For 2., I think it would be consistent to keep datatype(obj) for "the Datatype of elements of obj", in the same way that this PR makes dataspace(obj) be the "Dataspace of the dimensions of obj" vs Dataspace(dims) being the "Dataspace with dimensions dims".

simonbyrne commented 11 months ago

something really odd is going on with the CI / julia 1 - windows-latest - x64.

We're getting an error in h5a_iterate: https://github.com/JuliaIO/HDF5.jl/actions/runs/6124333998/job/16624132842#step:5:200 From what I can tell, it looks like h5a_iterate isn't throwing an error correctly. I can make it go away by removing the lock or the try/catch for the lock, or be removing the check of the error stack (which may be a good idea in any case?)

mkitti commented 11 months ago

I saw the same error on Ubuntu. Do we have a race condition?

mkitti commented 11 months ago

See https://github.com/JuliaIO/HDF5.jl/actions/runs/6125740497/job/16628314924#step:5:1

simonbyrne commented 11 months ago

Possibly, but I can't figure out exactly how.

simonbyrne commented 11 months ago

it could be something in HDF5 itself that isn't setting the error stack correctly?

simonbyrne commented 11 months ago

@mkitti any more thoughts on this? I'd like to make some more changes which depend on this.

mkitti commented 11 months ago

I just got back home. Could you give me until Monday noon PT to look it over?

simonbyrne commented 11 months ago

No problem!

simonbyrne commented 11 months ago
1. What is the relationship between the UNLIMITED constant in HDF5 and API modules?

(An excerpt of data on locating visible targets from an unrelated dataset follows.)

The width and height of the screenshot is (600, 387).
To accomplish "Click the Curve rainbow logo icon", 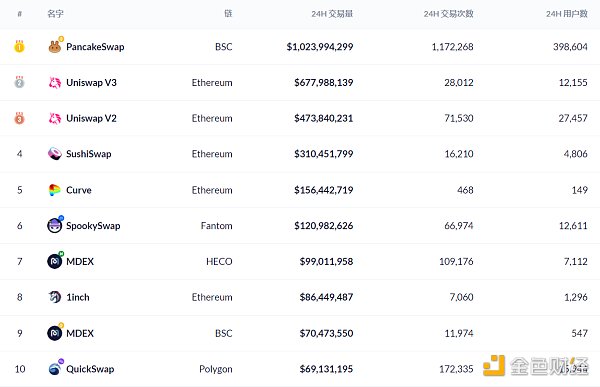I will coord(54,190).
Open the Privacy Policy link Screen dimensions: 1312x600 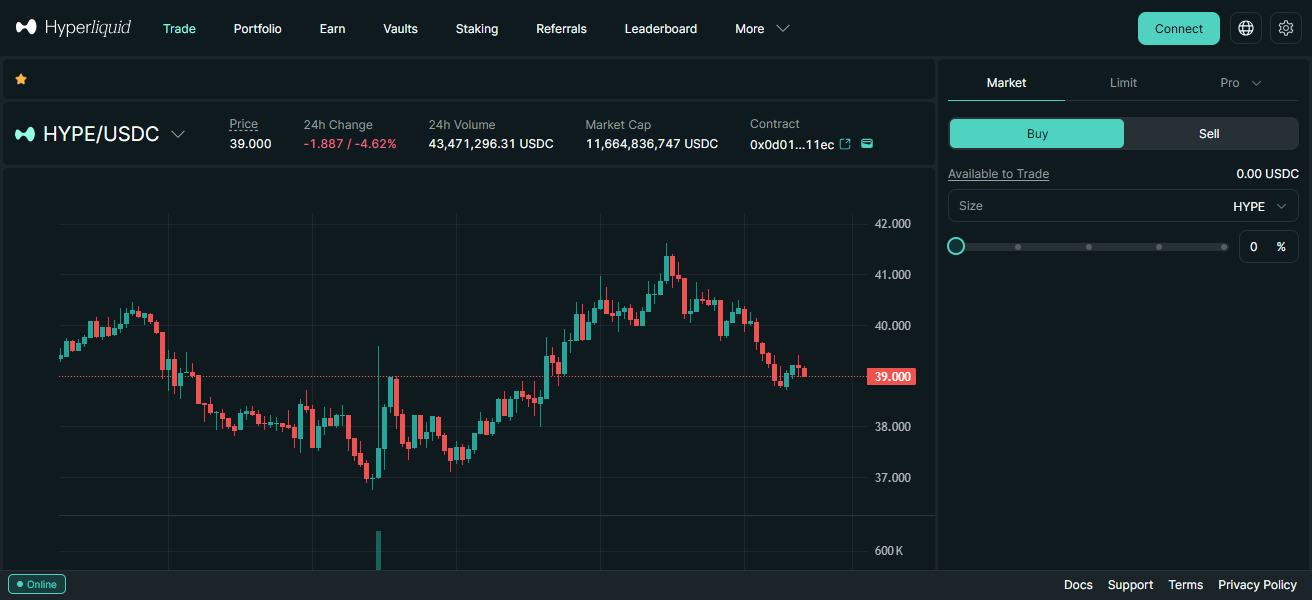[x=1257, y=585]
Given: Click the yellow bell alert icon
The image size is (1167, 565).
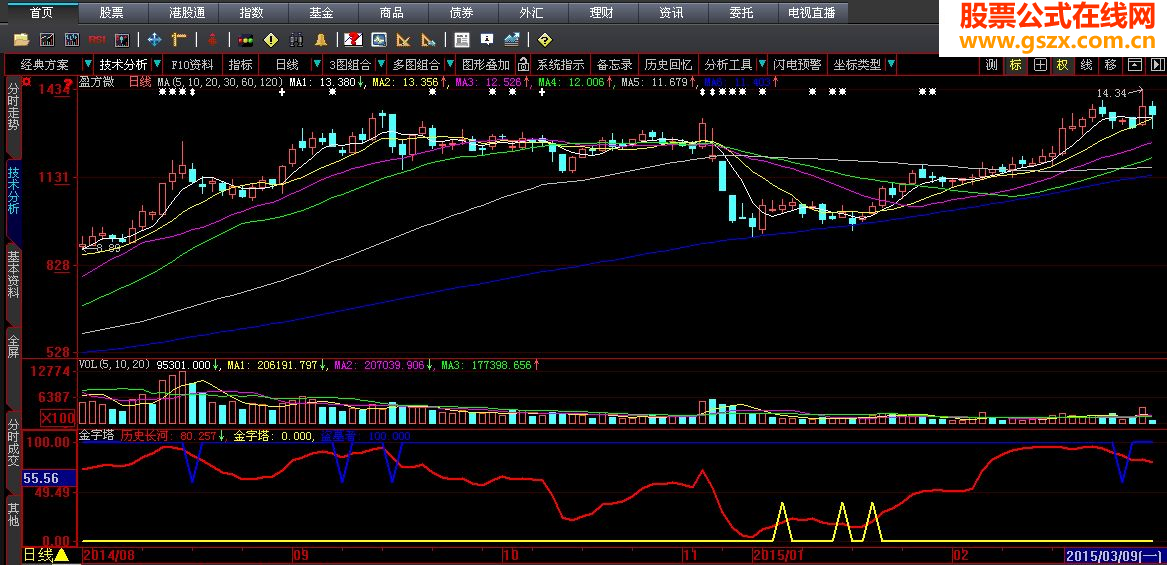Looking at the screenshot, I should pos(320,40).
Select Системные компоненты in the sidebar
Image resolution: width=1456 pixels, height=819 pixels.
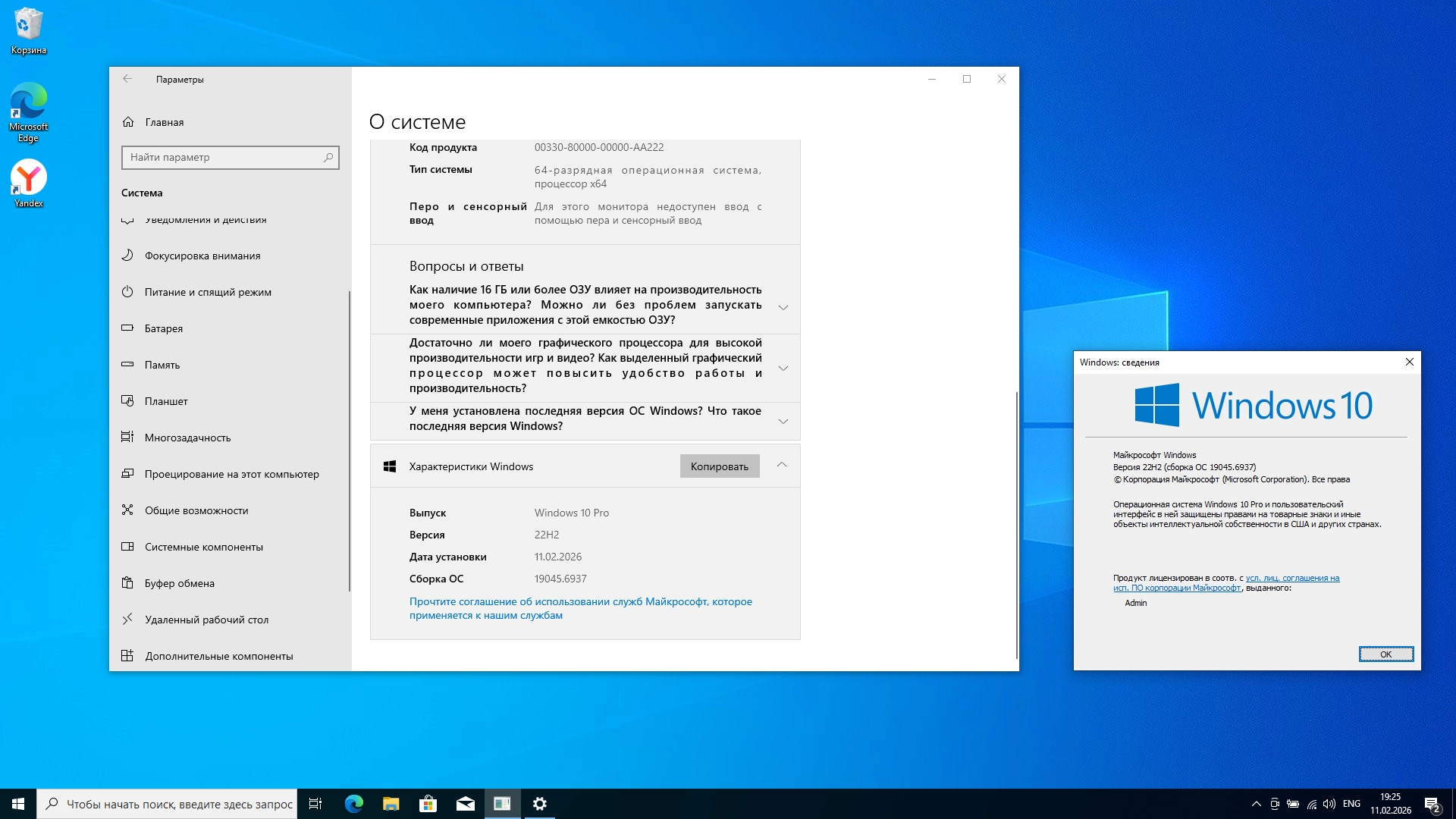203,547
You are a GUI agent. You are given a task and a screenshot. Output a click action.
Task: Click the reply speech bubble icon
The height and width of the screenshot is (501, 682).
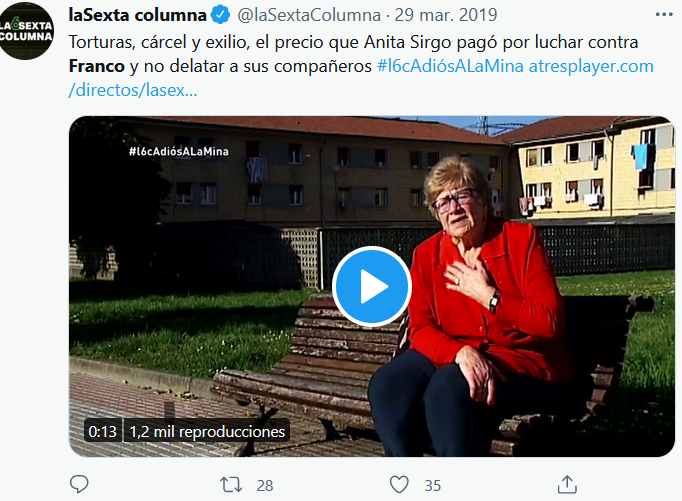(79, 484)
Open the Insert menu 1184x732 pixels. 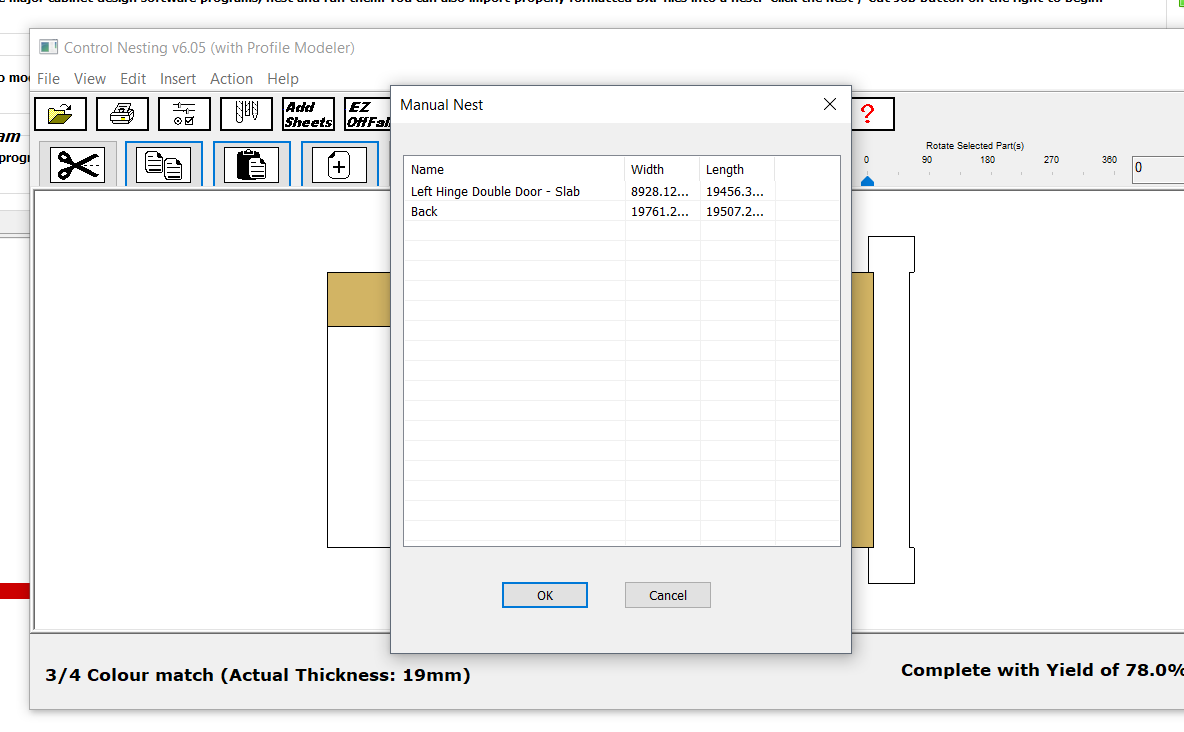coord(178,79)
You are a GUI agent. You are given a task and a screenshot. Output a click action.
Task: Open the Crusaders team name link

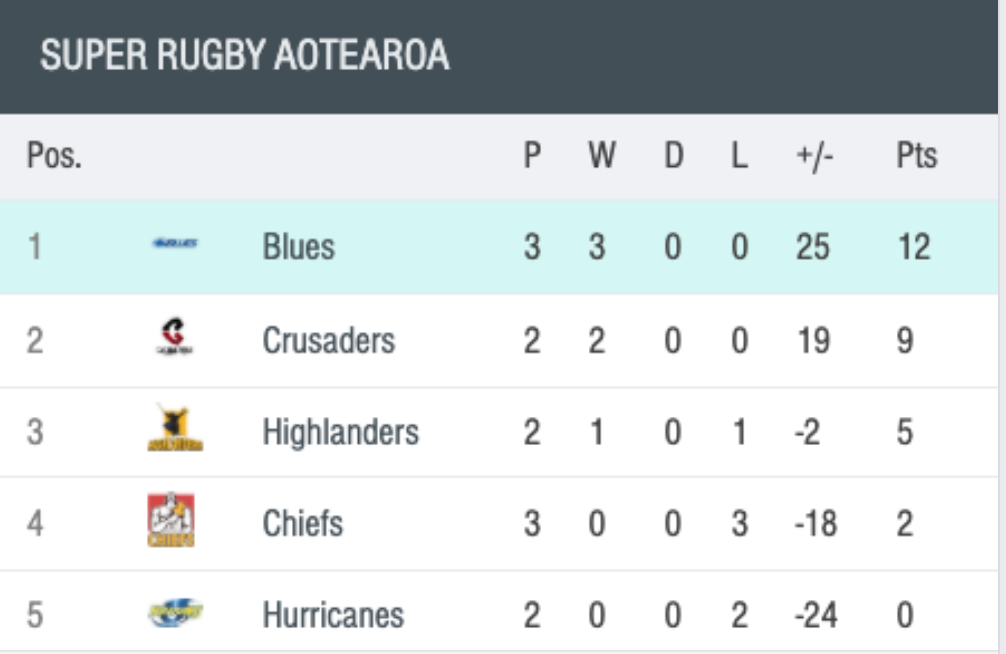[x=328, y=340]
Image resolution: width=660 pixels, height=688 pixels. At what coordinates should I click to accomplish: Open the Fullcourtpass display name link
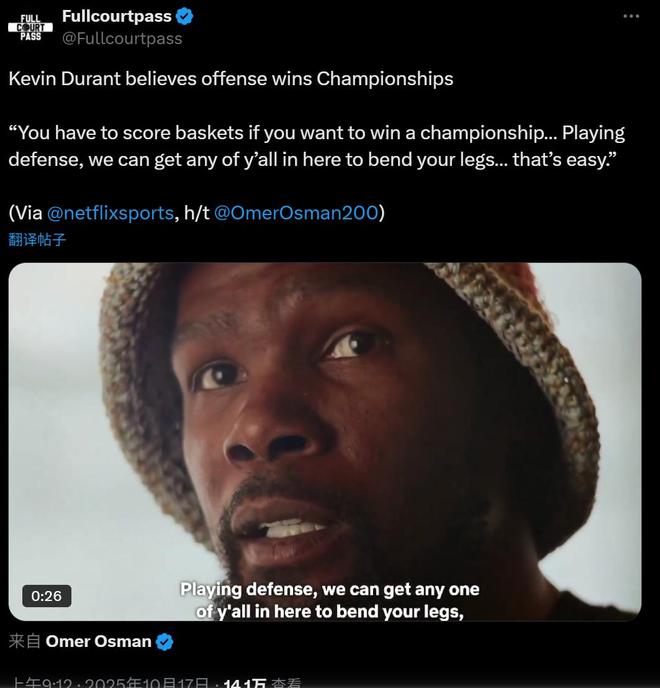116,16
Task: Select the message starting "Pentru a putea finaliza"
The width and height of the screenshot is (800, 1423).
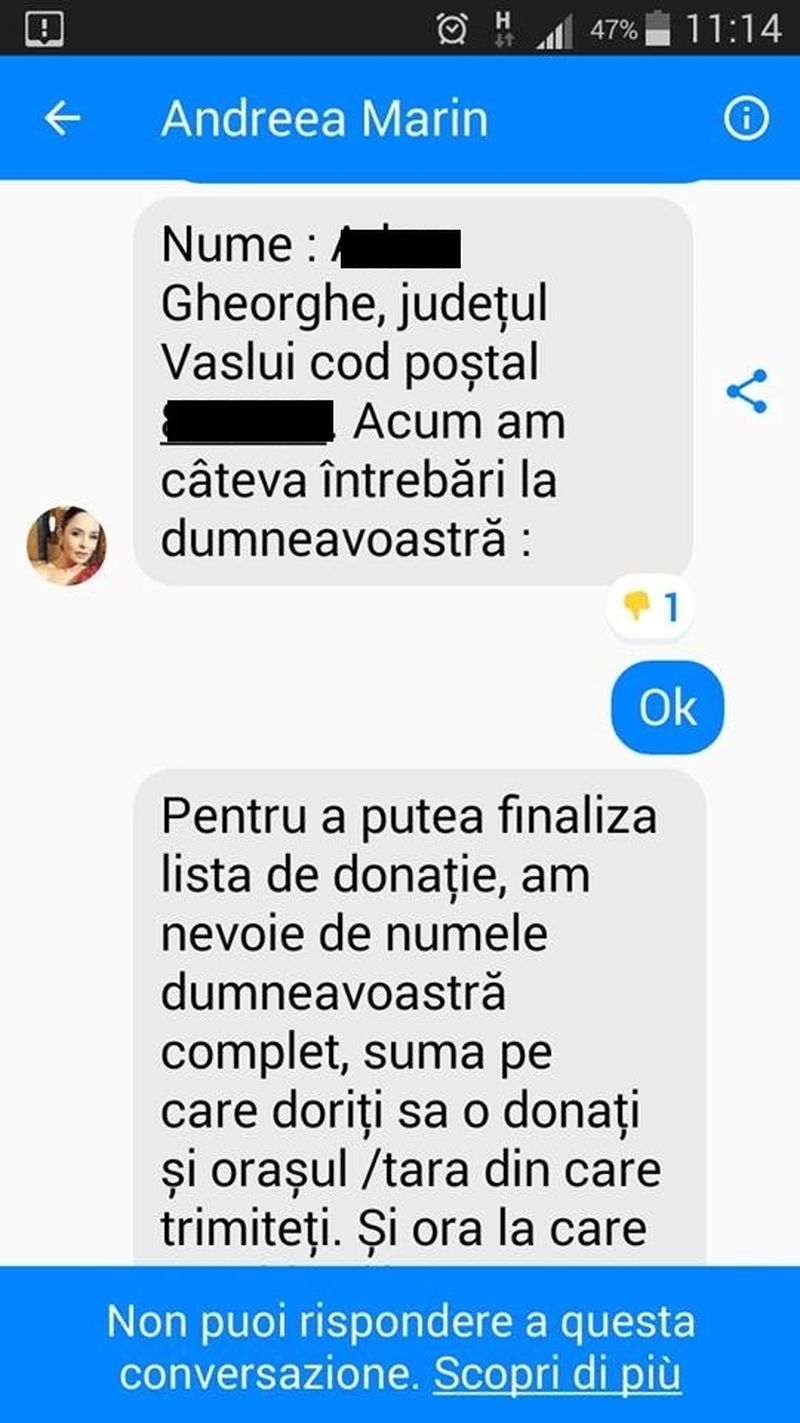Action: [419, 1017]
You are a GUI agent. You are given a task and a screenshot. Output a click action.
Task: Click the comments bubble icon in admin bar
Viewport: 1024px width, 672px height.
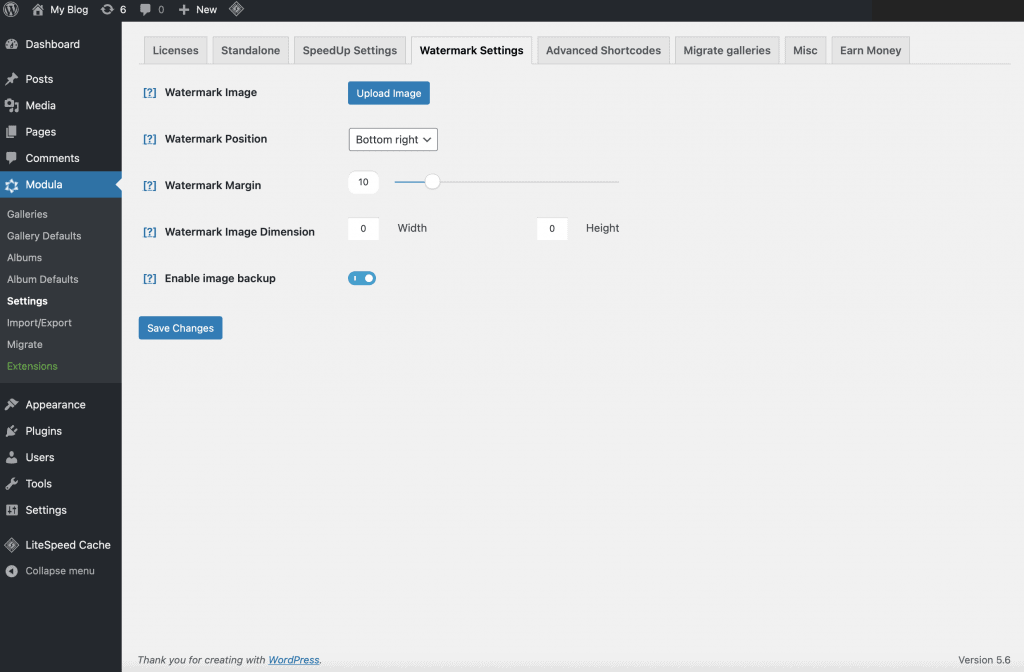[147, 10]
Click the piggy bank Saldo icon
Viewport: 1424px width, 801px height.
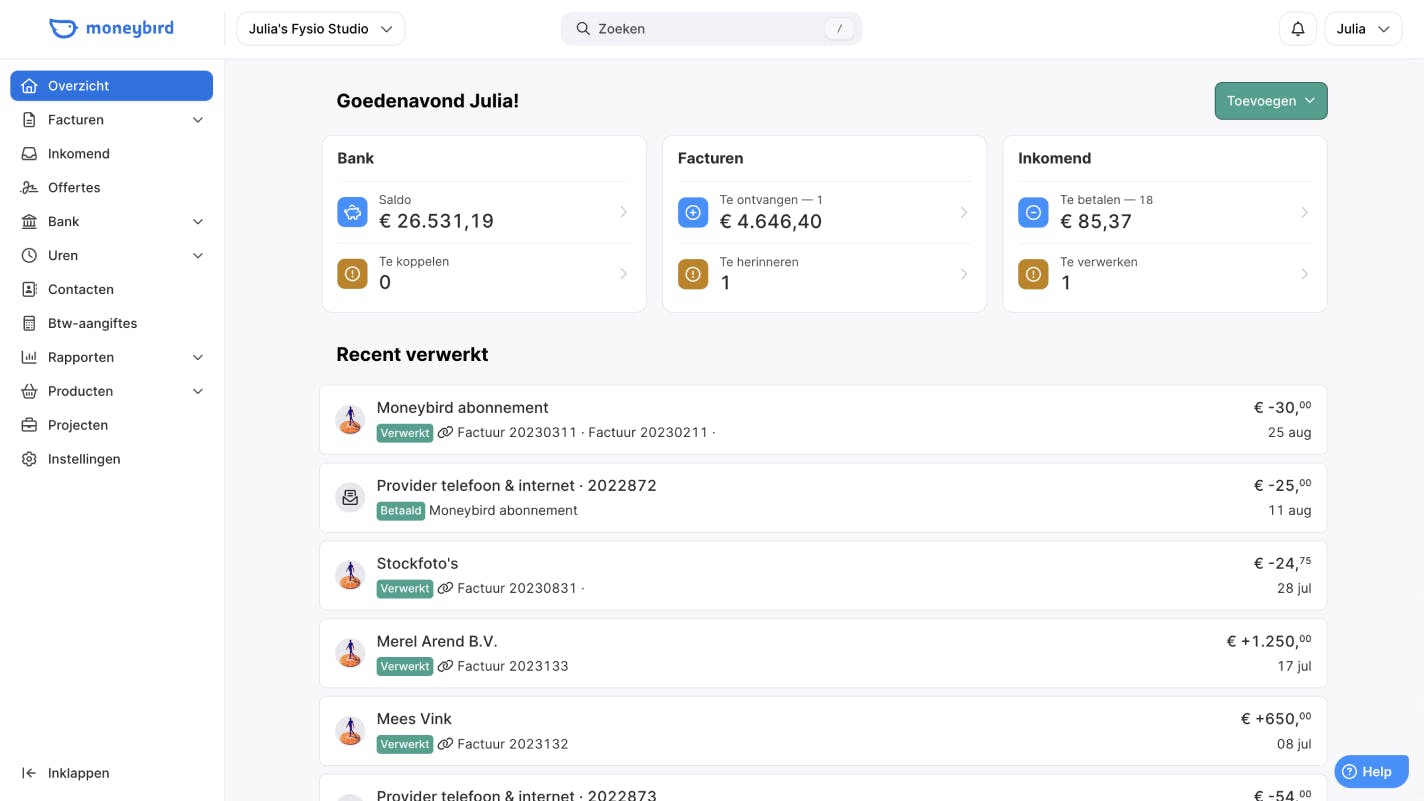pos(352,212)
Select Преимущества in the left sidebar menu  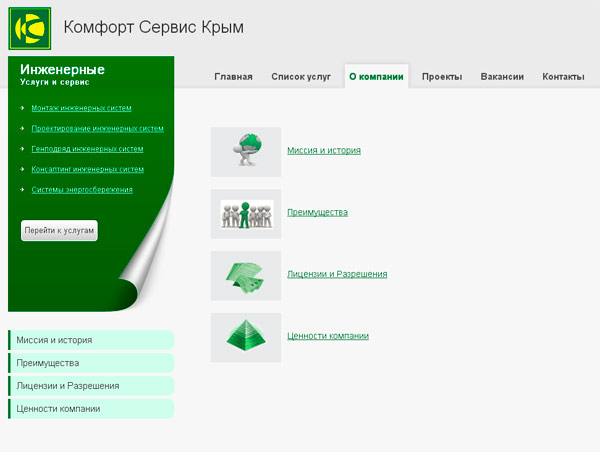48,363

API.H5S_UNLIMITED = typemax(UInt64), whereas UNLIMITED = -1

2. Should we support a symbol for unlimited?

We could do, but the question is what should size return?

3. Should we preserve some of the legacy tests?

I believe most of the tests should still be there, I just rearranged them a bit.

mkitti commented 8 months ago

I'm thinking about just merging this and moving on to 0.18 development. It's been a while.